Une attaque DDoS a visé des médias français

Plus tôt dans la semaine, plusieurs sites français ont été perturbés par une cyberattaque. Ainsi, des médias comme Le Monde, Figaro, France Télévisions, 20 minutes ou encore Le Nouvel Obs ont été momentanément troublés. Le piratage a également touché les sites des start-up comme Airbus, Hermès, Longchamp, Pinterest ou Slack. La perturbation était notamment provoquée par une attaque DDoS lancée contre Cedexis.

Fondée en 2009, Cedexis est une entreprise française très en vue sur le marché.

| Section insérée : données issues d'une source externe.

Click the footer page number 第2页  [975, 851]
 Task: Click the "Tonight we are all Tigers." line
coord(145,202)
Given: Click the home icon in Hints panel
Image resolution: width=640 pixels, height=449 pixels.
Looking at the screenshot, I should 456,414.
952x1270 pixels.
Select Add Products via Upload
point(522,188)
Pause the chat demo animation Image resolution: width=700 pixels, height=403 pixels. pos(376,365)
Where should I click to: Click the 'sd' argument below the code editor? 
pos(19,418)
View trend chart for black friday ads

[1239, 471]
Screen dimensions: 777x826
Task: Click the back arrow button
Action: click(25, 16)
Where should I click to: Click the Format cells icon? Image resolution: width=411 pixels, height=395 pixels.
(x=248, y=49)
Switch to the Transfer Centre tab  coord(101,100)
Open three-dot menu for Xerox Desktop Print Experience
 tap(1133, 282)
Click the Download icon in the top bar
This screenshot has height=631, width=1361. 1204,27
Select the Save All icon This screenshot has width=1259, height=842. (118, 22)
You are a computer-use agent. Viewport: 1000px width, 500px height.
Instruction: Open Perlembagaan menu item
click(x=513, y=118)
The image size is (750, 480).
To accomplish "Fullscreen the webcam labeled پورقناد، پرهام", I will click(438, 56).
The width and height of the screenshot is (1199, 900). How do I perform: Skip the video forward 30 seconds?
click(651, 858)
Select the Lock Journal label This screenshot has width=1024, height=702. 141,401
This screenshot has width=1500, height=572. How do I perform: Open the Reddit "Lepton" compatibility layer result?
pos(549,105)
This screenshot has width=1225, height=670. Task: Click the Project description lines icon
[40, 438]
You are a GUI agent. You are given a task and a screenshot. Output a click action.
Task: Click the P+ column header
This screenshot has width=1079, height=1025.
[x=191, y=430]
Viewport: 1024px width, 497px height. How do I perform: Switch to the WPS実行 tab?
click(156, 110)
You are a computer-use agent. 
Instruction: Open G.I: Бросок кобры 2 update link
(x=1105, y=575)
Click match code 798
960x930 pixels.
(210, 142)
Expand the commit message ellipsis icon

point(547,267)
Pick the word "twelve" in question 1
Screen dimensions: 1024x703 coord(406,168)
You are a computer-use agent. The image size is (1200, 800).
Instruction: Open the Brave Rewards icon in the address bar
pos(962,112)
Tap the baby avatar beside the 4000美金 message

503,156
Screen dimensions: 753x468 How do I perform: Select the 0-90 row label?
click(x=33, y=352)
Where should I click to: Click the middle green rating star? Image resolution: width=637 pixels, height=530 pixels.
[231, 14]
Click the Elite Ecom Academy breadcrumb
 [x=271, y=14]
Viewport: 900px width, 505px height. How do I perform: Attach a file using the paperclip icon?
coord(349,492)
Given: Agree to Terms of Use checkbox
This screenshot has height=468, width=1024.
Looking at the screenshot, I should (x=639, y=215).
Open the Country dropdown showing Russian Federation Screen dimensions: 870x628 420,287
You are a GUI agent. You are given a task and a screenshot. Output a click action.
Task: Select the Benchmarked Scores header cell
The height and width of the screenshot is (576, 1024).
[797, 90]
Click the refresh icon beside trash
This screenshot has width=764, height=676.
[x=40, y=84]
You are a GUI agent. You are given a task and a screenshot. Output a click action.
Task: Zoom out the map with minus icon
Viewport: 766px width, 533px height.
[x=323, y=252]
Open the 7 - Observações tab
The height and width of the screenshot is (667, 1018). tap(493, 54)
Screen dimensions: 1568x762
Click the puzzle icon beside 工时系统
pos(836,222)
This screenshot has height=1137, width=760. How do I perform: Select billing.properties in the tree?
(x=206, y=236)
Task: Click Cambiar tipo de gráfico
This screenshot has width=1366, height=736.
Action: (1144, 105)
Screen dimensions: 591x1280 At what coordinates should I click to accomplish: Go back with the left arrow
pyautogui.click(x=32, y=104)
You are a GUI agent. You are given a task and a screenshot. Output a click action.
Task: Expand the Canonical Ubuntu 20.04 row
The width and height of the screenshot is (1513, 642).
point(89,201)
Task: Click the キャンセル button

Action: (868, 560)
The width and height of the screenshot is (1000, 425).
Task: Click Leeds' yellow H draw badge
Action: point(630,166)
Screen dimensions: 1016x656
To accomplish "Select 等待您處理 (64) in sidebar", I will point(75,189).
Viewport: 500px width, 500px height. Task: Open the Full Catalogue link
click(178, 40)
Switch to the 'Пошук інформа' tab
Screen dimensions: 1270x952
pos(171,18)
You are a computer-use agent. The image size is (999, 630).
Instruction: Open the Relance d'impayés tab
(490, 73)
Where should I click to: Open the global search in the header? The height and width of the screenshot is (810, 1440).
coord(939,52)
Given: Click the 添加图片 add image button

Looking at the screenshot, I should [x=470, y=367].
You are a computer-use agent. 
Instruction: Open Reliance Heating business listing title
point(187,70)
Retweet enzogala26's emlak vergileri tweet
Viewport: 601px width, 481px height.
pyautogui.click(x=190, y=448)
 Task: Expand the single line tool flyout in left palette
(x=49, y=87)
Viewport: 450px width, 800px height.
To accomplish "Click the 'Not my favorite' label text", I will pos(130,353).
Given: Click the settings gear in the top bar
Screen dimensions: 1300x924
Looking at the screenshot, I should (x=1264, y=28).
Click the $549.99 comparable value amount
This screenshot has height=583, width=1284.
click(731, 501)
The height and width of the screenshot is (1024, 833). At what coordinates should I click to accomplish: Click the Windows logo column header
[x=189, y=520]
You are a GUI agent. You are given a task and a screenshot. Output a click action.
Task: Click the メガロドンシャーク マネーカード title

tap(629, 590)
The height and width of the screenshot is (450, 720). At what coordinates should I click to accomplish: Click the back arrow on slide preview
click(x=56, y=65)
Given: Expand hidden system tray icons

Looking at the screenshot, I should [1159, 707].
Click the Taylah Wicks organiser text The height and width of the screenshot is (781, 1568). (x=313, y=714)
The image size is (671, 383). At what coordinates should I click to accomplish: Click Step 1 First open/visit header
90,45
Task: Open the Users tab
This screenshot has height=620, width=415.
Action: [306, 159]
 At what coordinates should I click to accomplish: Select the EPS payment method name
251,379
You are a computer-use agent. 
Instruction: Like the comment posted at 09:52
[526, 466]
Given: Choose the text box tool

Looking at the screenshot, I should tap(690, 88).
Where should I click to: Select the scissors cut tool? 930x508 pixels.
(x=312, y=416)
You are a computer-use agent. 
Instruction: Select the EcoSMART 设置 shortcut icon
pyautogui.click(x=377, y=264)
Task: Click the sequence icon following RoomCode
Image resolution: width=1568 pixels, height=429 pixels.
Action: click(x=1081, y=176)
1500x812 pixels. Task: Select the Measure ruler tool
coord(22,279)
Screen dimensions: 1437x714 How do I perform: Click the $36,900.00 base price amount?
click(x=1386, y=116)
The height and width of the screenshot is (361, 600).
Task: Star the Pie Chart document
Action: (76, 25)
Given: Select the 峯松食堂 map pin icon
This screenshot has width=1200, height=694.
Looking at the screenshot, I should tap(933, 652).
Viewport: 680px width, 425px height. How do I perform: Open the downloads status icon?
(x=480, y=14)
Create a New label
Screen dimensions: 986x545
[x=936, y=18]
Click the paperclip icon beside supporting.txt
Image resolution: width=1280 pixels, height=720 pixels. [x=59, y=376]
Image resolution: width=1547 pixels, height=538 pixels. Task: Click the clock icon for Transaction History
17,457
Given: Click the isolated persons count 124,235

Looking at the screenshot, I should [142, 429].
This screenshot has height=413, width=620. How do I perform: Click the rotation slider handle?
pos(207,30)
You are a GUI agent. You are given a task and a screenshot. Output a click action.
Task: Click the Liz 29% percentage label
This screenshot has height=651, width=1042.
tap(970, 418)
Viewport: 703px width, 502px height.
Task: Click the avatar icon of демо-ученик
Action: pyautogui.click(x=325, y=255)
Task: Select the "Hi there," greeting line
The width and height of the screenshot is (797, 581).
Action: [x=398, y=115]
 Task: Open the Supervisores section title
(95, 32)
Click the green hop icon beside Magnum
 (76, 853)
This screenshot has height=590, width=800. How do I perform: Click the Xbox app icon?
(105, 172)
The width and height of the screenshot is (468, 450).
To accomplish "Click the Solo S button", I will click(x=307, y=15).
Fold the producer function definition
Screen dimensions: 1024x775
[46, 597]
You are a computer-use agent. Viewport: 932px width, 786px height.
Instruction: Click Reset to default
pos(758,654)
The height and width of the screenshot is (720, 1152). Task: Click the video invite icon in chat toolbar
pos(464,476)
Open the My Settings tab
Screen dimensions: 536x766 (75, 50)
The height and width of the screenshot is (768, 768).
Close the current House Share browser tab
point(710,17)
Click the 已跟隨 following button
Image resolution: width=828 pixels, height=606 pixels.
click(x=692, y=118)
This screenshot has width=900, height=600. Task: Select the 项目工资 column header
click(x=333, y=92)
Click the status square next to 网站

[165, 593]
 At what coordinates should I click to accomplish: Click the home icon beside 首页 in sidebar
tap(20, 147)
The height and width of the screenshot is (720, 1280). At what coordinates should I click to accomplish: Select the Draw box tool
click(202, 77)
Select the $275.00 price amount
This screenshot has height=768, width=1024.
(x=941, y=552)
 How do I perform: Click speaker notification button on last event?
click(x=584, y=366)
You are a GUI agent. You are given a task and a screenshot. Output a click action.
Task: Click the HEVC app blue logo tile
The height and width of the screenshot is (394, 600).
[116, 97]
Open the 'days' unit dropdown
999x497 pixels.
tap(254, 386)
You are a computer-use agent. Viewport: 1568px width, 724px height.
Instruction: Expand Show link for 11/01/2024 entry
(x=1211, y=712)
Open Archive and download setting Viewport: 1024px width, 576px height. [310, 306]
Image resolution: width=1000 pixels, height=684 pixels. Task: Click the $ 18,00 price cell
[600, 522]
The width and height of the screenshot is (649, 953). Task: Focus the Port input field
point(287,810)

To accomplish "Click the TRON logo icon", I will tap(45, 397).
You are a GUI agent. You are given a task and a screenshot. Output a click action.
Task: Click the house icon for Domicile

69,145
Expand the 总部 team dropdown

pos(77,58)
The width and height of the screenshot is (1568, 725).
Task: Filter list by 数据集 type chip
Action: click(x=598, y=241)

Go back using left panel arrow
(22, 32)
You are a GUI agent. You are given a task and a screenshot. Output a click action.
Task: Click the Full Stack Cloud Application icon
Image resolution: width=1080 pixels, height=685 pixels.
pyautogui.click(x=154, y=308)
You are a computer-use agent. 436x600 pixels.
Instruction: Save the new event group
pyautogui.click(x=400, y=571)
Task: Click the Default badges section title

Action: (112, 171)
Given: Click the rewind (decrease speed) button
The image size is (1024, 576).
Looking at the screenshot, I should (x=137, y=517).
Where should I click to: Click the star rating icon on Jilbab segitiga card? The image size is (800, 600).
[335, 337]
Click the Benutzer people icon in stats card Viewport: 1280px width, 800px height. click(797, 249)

S’autoproclamant « Aiguilleur du web », elle est spécialisée dans la distribution de contenu. « Vers environ 14h00 GMT, l’infrastructure de Cedexis a été la cible d’une attaque par déni de service sophistiqué », s’est expliqué Ryan Windham, le PDG, dans un mail à Reuters.

DDOS

« Cette attaque a provoqué une panne partielle, mais importante, qui a affecté beaucoup de nos clients », a-t-il précisé.

Une attaque par déni de service

Sur Twitter également, Cedexis a confirmé avoir été victime d’une « forte attaque par déni de service » connue sous le sigle DDoS. Celle-ci consiste en l’envoi d’une multitude de requêtes vers un site internet ou un intermédiaire. Cela rend ensuite la cible indisponible. Dans la plupart des cas, les hackers se servent de botnets pour mener leur attaque et pour envoyer leurs requêtes.

«Trois de nos cinq réseaux anycast [qui permettent de rediriger des données vers un serveur, NDLR] sont touchés », a constaté la start-up sur le site de microblogging. À vrai dire, Cedexis se charge de la redirection rapide d’un internaute vers un site internet. C’est une intermédiaire entre les sites web, les hébergeurs et les fournisseurs DNS.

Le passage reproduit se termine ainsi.